Convert the lines from the line with "Given: Switch to the Начальная страница tab" to the line with "Open Favorites settings", both included, into a two-column CSV headed task_text and click_answer, with one row for each text and its answer. Put each value in a single quoted field, replacing any line breaks with spaces.

╭─ Data entries

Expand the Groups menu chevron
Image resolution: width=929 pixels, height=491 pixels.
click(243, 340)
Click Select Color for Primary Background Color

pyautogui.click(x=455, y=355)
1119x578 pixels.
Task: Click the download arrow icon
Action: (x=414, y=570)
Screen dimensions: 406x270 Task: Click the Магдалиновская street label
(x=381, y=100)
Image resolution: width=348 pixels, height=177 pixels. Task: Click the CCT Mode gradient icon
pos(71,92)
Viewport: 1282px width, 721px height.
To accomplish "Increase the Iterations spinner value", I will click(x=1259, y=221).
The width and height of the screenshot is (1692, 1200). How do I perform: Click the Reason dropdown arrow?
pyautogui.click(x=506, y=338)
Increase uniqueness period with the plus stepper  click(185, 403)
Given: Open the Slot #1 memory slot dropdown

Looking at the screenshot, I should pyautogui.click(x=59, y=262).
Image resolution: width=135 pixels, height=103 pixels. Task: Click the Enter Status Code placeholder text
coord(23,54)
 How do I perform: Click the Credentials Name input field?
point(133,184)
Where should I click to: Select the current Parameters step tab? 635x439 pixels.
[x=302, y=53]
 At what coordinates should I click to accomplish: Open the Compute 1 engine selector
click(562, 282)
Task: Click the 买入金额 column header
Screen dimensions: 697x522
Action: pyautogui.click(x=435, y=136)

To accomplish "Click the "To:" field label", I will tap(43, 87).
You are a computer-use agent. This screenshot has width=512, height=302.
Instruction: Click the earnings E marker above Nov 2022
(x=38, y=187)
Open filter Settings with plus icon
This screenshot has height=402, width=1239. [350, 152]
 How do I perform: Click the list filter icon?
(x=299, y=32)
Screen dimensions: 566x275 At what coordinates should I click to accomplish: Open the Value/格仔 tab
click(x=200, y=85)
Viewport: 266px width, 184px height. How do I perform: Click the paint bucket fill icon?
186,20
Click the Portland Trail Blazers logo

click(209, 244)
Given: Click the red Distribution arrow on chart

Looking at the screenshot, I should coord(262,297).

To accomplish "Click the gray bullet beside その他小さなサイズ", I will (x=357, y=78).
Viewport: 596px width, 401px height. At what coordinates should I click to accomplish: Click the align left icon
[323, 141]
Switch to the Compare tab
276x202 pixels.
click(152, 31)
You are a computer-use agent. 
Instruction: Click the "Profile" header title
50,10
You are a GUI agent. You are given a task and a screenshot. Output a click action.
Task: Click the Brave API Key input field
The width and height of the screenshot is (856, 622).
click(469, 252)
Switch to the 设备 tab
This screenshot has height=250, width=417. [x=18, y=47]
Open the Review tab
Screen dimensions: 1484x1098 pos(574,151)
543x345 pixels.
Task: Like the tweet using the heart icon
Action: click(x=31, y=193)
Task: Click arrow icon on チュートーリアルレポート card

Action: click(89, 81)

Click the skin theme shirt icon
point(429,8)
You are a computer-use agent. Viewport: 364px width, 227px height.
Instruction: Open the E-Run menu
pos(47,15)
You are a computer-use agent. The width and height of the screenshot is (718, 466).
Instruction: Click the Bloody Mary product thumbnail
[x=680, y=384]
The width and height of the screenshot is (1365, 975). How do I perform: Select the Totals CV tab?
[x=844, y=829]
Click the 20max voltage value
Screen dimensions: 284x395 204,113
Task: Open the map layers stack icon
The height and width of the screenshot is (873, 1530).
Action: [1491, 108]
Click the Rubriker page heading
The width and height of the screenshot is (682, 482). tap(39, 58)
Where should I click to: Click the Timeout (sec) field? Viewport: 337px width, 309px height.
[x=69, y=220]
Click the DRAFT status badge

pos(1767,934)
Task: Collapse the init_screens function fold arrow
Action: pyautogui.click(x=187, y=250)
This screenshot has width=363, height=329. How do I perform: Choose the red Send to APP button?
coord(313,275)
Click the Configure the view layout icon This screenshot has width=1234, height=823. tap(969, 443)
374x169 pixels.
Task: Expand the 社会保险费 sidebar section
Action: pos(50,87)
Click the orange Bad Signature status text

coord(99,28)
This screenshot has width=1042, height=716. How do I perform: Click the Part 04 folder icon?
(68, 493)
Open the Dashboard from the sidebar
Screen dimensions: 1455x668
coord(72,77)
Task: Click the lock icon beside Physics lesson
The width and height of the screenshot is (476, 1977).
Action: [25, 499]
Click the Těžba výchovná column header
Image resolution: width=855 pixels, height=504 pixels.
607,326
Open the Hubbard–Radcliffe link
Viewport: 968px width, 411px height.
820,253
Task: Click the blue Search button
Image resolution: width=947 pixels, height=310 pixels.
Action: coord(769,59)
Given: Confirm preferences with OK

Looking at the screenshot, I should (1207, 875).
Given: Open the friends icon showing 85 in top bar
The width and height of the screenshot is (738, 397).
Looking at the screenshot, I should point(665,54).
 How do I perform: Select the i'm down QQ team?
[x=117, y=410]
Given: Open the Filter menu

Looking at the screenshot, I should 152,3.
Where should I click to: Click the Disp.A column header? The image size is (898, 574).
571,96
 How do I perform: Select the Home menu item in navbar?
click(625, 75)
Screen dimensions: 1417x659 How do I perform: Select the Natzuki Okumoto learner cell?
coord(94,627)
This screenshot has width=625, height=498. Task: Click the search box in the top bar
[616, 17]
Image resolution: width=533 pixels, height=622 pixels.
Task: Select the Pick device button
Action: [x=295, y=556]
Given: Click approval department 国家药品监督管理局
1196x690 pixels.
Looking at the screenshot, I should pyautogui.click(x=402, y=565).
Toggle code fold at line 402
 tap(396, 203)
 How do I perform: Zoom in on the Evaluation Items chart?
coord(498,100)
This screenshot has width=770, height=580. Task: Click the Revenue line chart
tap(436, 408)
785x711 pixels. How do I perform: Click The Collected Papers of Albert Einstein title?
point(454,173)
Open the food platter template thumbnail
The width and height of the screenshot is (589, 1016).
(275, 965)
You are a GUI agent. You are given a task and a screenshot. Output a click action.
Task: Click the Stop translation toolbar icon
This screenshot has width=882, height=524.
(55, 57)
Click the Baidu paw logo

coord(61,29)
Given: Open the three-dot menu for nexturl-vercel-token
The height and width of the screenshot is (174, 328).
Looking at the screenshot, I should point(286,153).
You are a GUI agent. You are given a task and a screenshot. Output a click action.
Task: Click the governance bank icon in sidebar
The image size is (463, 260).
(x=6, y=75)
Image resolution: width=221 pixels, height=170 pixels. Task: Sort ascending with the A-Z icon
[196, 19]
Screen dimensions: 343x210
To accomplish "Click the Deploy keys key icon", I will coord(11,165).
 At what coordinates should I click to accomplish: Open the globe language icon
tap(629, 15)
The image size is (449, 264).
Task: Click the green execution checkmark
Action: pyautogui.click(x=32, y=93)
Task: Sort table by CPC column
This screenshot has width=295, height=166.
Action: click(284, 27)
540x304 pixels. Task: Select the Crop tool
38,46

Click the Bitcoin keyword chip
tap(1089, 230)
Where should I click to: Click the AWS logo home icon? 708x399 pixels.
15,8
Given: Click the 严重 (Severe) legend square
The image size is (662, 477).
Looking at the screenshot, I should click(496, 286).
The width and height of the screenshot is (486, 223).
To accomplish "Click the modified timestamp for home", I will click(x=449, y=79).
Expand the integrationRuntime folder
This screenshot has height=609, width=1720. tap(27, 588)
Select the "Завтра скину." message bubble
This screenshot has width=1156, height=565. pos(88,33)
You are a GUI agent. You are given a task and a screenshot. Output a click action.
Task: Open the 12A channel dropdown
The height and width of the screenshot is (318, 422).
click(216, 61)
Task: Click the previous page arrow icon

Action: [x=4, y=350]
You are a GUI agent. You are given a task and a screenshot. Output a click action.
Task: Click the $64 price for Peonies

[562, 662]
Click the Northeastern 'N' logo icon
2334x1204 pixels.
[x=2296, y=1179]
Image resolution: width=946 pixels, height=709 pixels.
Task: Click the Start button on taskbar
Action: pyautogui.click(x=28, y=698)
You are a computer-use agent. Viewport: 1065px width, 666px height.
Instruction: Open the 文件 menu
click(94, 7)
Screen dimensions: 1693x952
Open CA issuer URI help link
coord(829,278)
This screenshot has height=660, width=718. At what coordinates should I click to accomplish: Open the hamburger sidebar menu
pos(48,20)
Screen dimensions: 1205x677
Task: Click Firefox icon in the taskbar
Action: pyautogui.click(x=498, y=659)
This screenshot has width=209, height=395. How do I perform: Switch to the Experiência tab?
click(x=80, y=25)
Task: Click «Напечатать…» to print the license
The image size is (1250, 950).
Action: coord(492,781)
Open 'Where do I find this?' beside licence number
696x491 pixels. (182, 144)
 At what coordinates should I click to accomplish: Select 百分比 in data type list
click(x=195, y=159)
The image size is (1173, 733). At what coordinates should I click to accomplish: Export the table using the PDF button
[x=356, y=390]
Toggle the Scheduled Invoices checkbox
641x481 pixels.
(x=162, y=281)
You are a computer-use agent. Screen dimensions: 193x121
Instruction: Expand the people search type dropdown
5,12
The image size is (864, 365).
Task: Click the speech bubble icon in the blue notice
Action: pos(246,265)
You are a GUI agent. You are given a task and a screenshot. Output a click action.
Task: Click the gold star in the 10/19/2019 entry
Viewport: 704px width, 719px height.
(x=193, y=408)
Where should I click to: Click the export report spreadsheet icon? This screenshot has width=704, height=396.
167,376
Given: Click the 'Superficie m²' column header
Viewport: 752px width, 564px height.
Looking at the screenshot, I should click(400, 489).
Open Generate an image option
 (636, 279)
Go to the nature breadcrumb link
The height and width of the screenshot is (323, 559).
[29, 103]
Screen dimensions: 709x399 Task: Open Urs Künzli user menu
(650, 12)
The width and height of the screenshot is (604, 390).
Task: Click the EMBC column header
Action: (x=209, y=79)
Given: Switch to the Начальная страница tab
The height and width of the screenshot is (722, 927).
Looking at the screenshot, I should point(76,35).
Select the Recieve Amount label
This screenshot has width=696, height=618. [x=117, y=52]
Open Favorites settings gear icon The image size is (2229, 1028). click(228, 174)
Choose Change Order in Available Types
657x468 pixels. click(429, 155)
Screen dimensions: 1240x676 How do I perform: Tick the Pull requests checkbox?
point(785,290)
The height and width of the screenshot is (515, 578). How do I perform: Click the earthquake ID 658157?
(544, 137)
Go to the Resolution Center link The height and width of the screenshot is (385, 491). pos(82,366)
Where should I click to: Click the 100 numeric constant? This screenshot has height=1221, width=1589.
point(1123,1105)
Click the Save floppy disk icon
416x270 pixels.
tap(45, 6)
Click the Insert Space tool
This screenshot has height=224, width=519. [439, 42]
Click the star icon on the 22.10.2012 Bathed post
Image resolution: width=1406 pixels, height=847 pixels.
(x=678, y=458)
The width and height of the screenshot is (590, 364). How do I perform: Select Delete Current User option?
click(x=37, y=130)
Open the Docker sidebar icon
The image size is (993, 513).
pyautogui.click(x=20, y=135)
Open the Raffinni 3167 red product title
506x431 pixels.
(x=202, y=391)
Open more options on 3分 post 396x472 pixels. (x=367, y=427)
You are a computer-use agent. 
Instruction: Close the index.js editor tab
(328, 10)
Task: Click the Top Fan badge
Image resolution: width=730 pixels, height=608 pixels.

╰─

*Written response*
task_text,click_answer
"Given: Switch to the Начальная страница tab The height and width of the screenshot is (722, 927).","Looking at the screenshot, I should point(76,35)."
"Select the Recieve Amount label","This screenshot has width=696, height=618. [x=117, y=52]"
"Open Favorites settings gear icon The image size is (2229, 1028).","click(228, 174)"